Former Meta security expert Arturo Béjar, who was allegedly hired specifically to help prevent harms against children, is speaking out about Instagram’s moderation failures — including the personal impacts it has had on his daughter, who has been repeatedly harassed on the platform. Béjar’s claims that Meta “chose not to” address the known harms that teenagers were experiencing from its platforms is part of the company’s long history of failing to adequately moderate harmful content for children and teens.
In a November 2 report by The Wall Street Journal, Béjar detailed his experience trying to raise his concerns internally at Meta.
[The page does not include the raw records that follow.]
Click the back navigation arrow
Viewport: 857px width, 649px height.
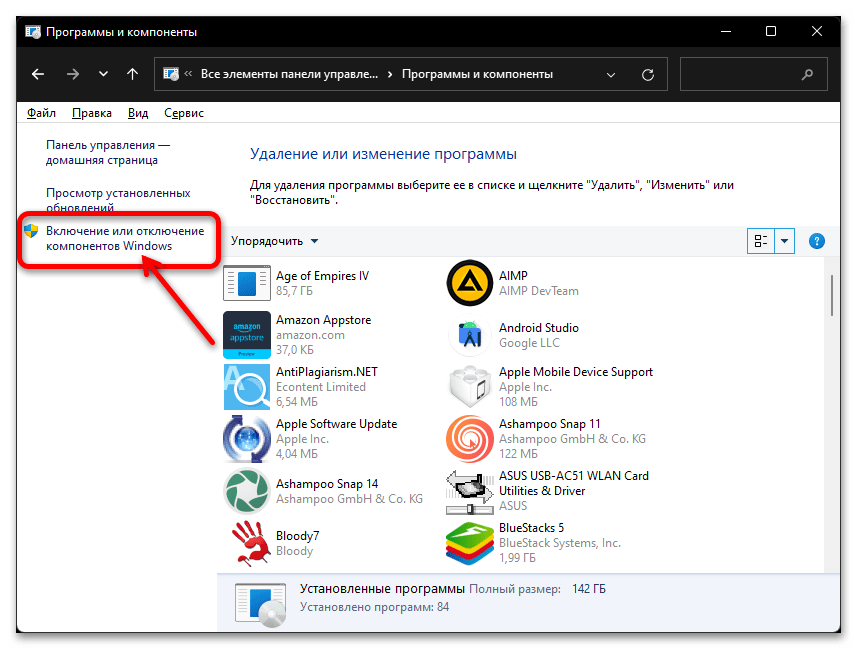(x=38, y=74)
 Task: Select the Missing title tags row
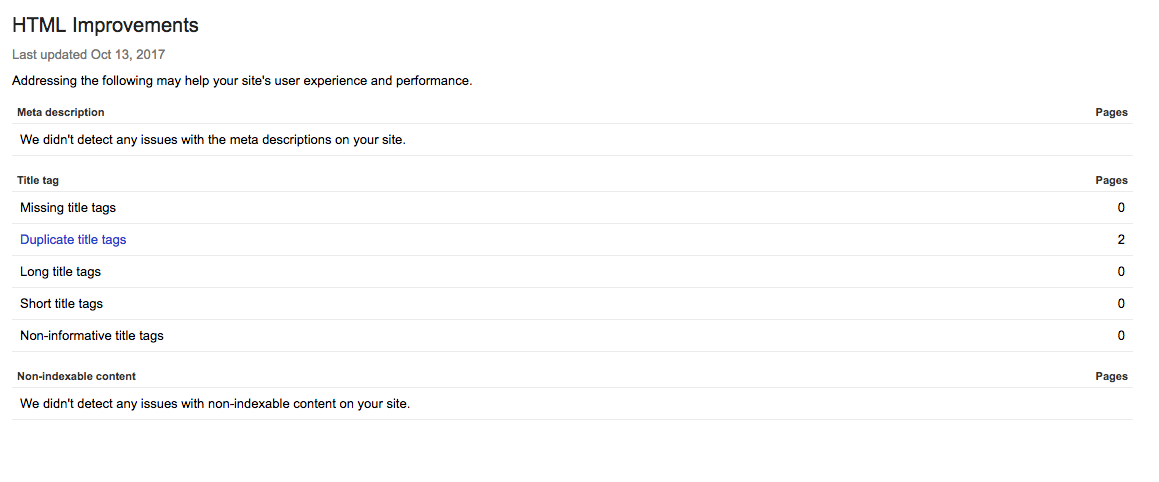pyautogui.click(x=572, y=208)
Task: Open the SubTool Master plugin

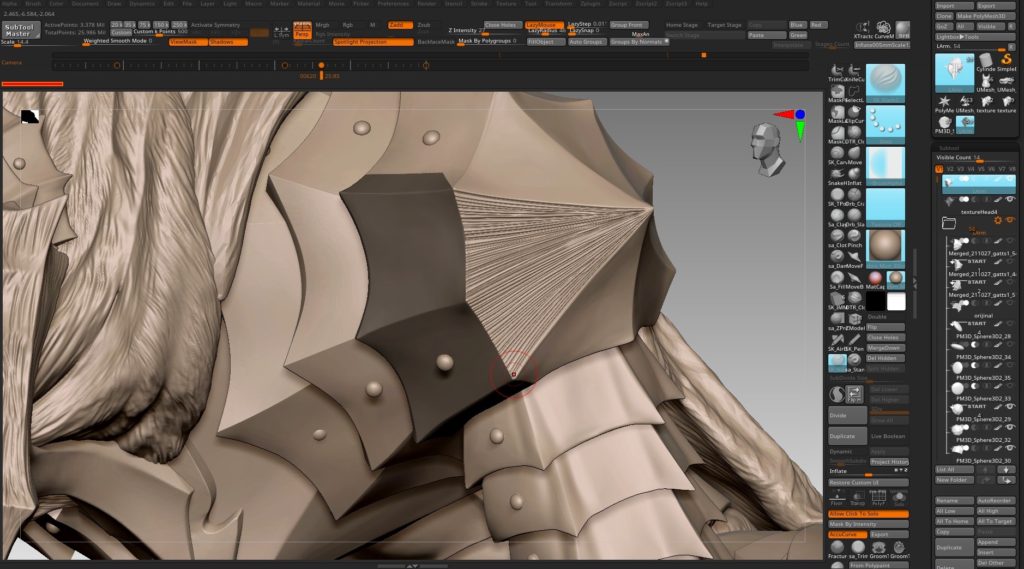Action: 21,29
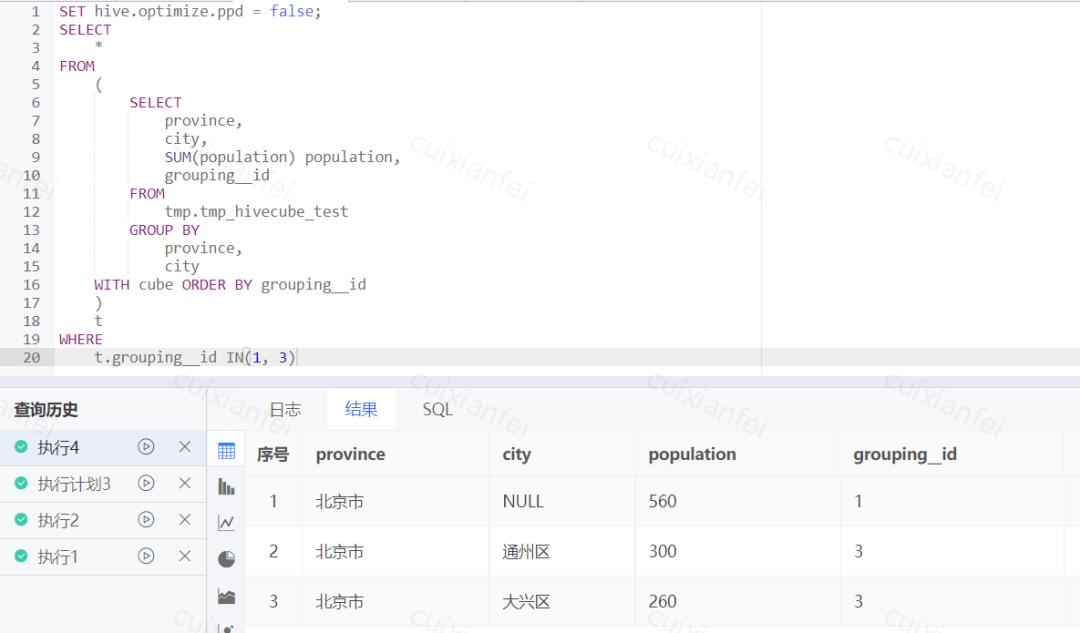Show results as pie chart
Viewport: 1080px width, 633px height.
226,559
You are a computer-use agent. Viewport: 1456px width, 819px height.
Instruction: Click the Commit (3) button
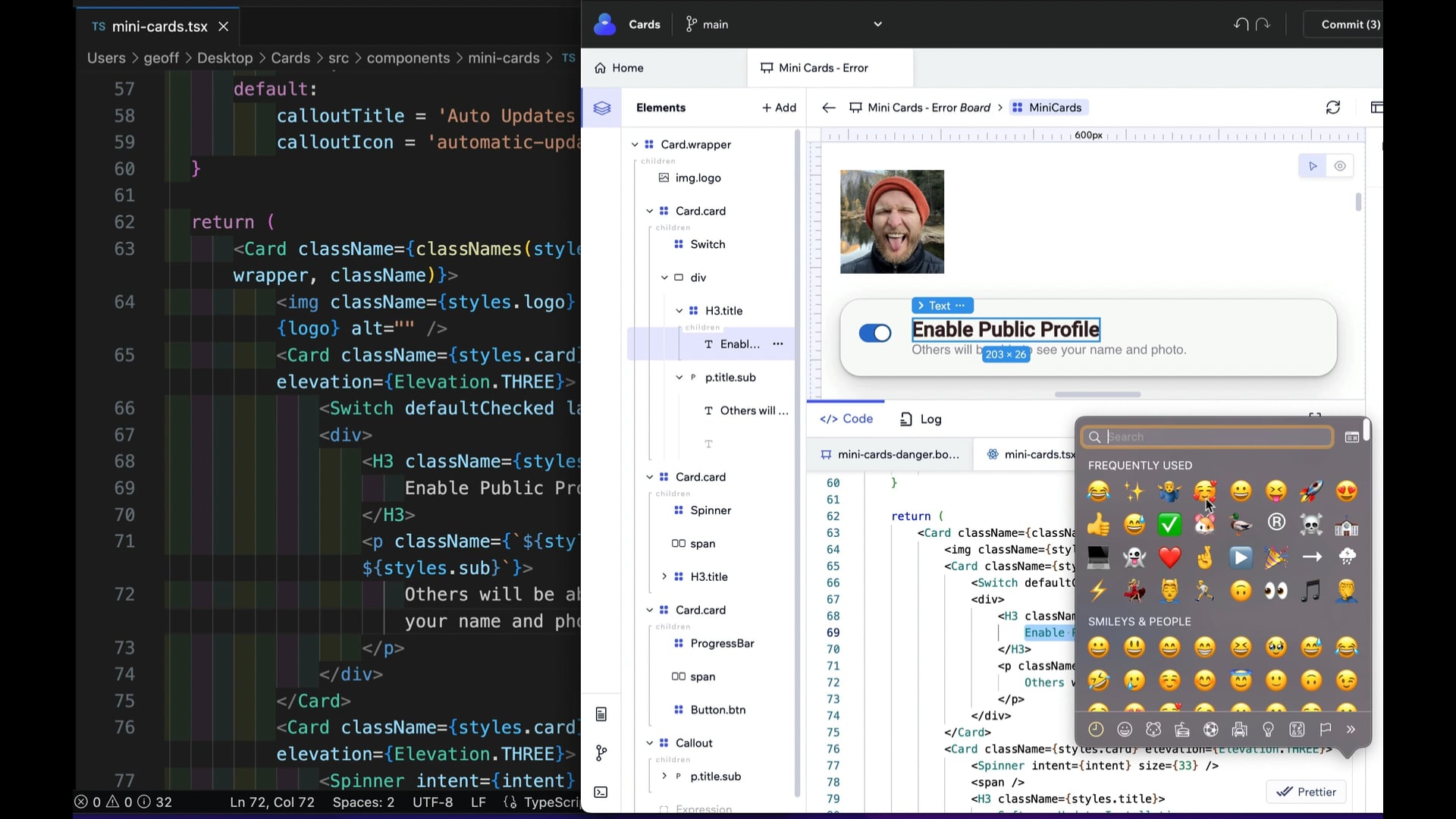click(1350, 24)
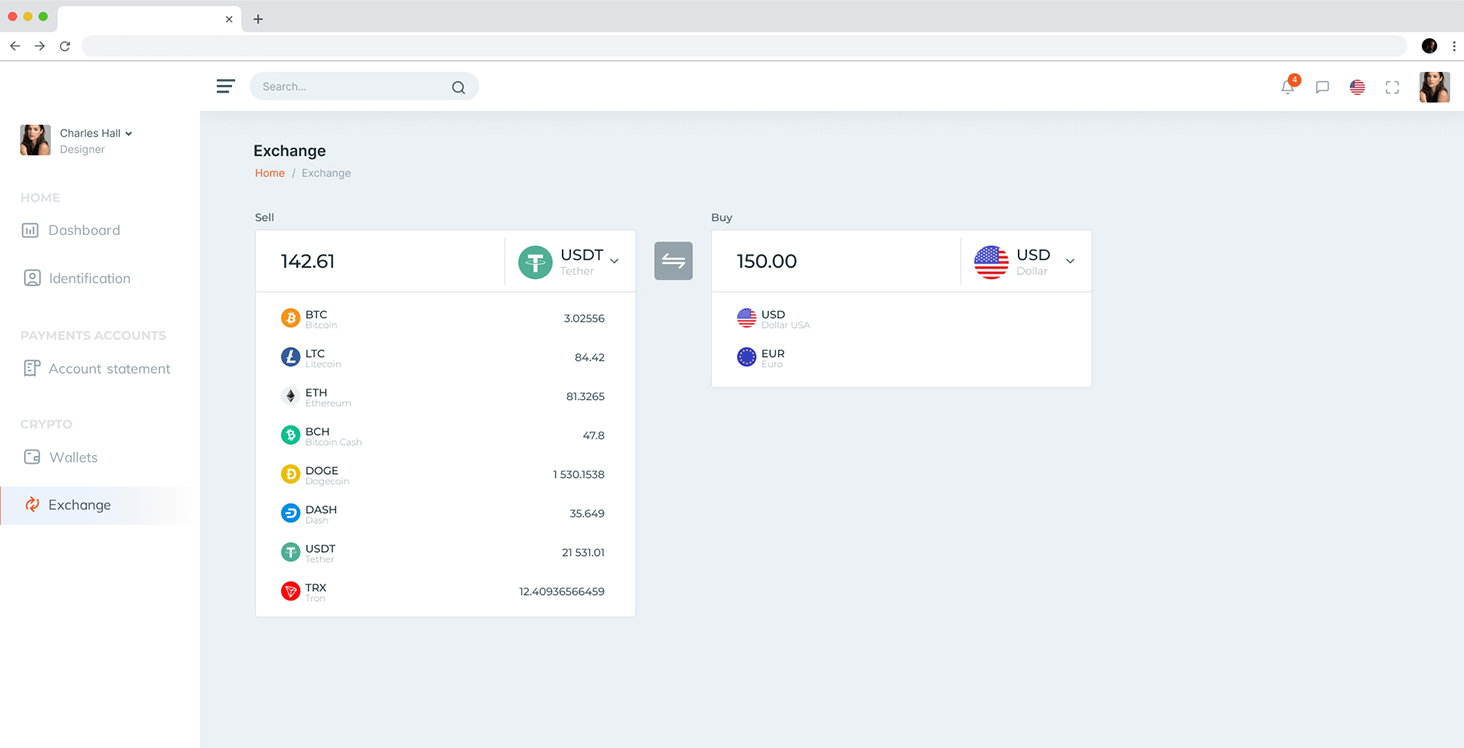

In 2021, Béjar wrote to Meta CEO Mark Zuckerberg and other company officials, describing “a critical gap in how we as a company approach harm” and laying out ideas for how the platform could better address the problem. “Two years later, the problems Bejar identified remain unresolved, and new blind spots have emerged,” the Journal wrote, despite the company’s own metrics showing that “the approach was tremendously effective.”
The outperformance of Meta’s automated enforcement relied on what Bejar considered two sleights of hand. The systems didn’t catch anywhere near the majority of banned content—only the majority of what the company ultimately removed. As a data scientist warned Guy Rosen, Facebook’s head of integrity at the time, Meta’s classifiers were reliable enough to remove only a low single-digit percentage of hate speech with any degree of precision.
...
Also buttressing Meta’s statistics were rules written narrowly enough to ban only unambiguously vile material. Meta’s rules didn’t clearly prohibit adults from flooding the comments section on a teenager’s posts with kiss emojis or posting pictures of kids in their underwear, inviting their followers to “see more” in a private Facebook Messenger group.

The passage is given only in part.